Les salariés doivent s’exprimer
En matière d’évaluation de la QVT, il faut donc absolument encourager et favoriser l’expression des salariés. « Dans une démarche d’évaluation qualitative de la QVT, on doit mettre en place des espaces de discussion afin que les collaborateurs puissent s’exprimer sur leur vision de l’impact des changements dans l’entreprise, par exemple », explique Ségolène Journoud. Et ce de manière décloisonnée et libre.
« Ces espaces doivent être pour eux l’occasion de s’exprimer sur les différentes situations de travail. Cela permet d’avoir une vraie évaluation de la qualité du travail et des résultats produits, sur le sens du travail, les relations avec les collègues, la qualité des collectifs de travail, le métier et ses évolutions… Puis l’entreprise et ses partenaires sociaux doivent se nourrir de ces échanges pour prendre des décisions en matière de dialogue social, engager des négociations d’accords, engager des actions avec le management… ».
 
Capter les signaux faibles grâce aux baromètres
Les entreprises peuvent aussi avoir une approche quantitative de la QVT pour remonter de l’information grâce à des outils, des baromètres, des enquêtes… « L’Anact propose ainsi la quatrième version de son outil GPS pour Gestion des perspectives sociales. Il s’agit d’un outil simple et abordable que nous mettons à disposition des entreprises et administrations pour leur permettre d’évaluer la satisfaction des salariés au travail. Enquête qui doit permettre d’identifier les thèmes prioritaires sur lesquels l’action QVT doit porter ».

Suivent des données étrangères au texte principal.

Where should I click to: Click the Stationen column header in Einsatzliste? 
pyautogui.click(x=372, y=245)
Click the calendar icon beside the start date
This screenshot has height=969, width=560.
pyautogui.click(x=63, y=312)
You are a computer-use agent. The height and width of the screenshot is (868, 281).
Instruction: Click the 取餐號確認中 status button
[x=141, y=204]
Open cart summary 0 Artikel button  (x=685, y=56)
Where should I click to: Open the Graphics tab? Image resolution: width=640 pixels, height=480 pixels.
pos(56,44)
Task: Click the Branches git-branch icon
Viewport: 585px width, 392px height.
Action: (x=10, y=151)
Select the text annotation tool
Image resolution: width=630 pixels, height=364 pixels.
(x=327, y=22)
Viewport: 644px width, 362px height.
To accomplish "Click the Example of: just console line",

Libérer la parole n’est pas tout. « Il faut aussi analyser le terrain, observer ce qui se passe dans l’entreprise, ajoute Elodie Brisset. Que l’entreprise se fasse une image d’elle-même : est-ce qu’elle recrute facilement ? Est-ce qu’elle est attractive pour les générations Y et Z plus soucieuses de la QVT que leurs aînées ? Où en est le sentiment d’appartenance à l’entreprise ? Constate-t-on des initiatives spontanées de tous les ordres ? Les collègues s’entraident-ils ? Les clients de l’entreprise sont-ils satisfaits et fidèles ? ».
 
Agir derrière toute évaluation
« Une fois qu’on a impliqué le management et les salariés, on peut utiliser un outil d’évaluation de la QVT comme le baromètre conçu par OurCo, poursuit Elodie Brisset. Cela permet de capter les signaux faibles, irritants et marqueurs d’une dégradation de la QVT dans l’entreprise ».
Pour évaluer la QVT, on peut donc recourir, régulièrement, à des questionnaires qui permettent d’assurer un suivi temporel et comparatif de la QVT, équipe par équipe, service par service.
Ces questionnaires permettent aussi de créer des points de référence propres à l’entreprise et, à partir desquels certains pics permettent d’alerter afin d’organiser au plus tôt des échanges avec les collaborateurs pour identifier plus précisément ce qui se dégrade dans tel ou tel collectif de travail et surtout des pistes d’action mélioratives.
Une fois cela fait, on doit nécessairement agir. « On ne peut pas se contenter de collecter des informations sur la qualité de vie au travail. Il faut agir derrière toute évaluation. Sinon, la déception des collaborateurs sera au rendez-vous et l’évaluation aura été plus néfaste qu’utile », conclue Ségolène Journoud.